• **Things to do**:
A. From the text on dispensationalism, reproduce the passage between "Disagreement exists between" and "to the church.", inclusive.
B. According to the text on dispensationalism, who coined the term "dispensationalism," and in what year?

Dispensationalism is a theological system of interpreting the Bible that was first espoused by John Nelson Darby. Dispensationalism maintains that history is divided into multiple ages or "dispensations" in which God acts with humanity in different ways. Dispensationalists generally maintain beliefs in premillennialism, a future restoration of Israel, and a rapture that will happen before the second coming, generally seen as happening before the tribulation. The term "dispensationalism" itself was coined by a critic of the system, Philip Mauro, in 1926.

Theology

Progressive revelation

Progressive revelation is the doctrine in some forms of Christianity that each successive book of the Bible provides further revelation of God and his program. For instance, the theologian Charles Hodge wrote:

The New Testament writings, then, contain additional information regarding God and his program beyond the writings of the Old Testament.

Disagreement exists between covenant theology and dispensationalism regarding the meaning of revelation. Covenant theology views the New Testament as the key to interpreting the Old Testament. Therefore, concepts such as the biblical covenants and promises to Israel are believed to be interpreted by the New Testament as applying to the church.

• **Data provided**:
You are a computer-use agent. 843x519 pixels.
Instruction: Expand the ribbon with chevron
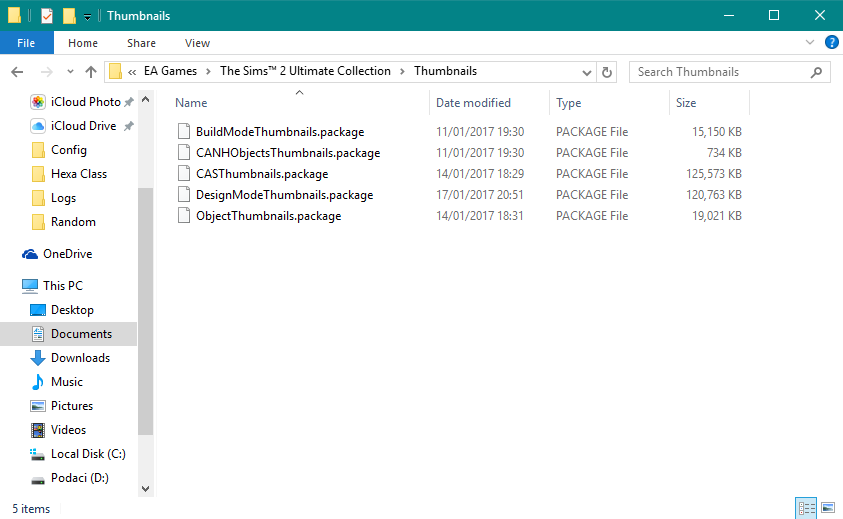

• **Solutions per task**:
A.
Disagreement exists between covenant theology and dispensationalism regarding the meaning of revelation. Covenant theology views the New Testament as the key to interpreting the Old Testament. Therefore, concepts such as the biblical covenants and promises to Israel are believed to be interpreted by the New Testament as applying to the church.

B. Philip Mauro, a critic of the system, coined it in 1926.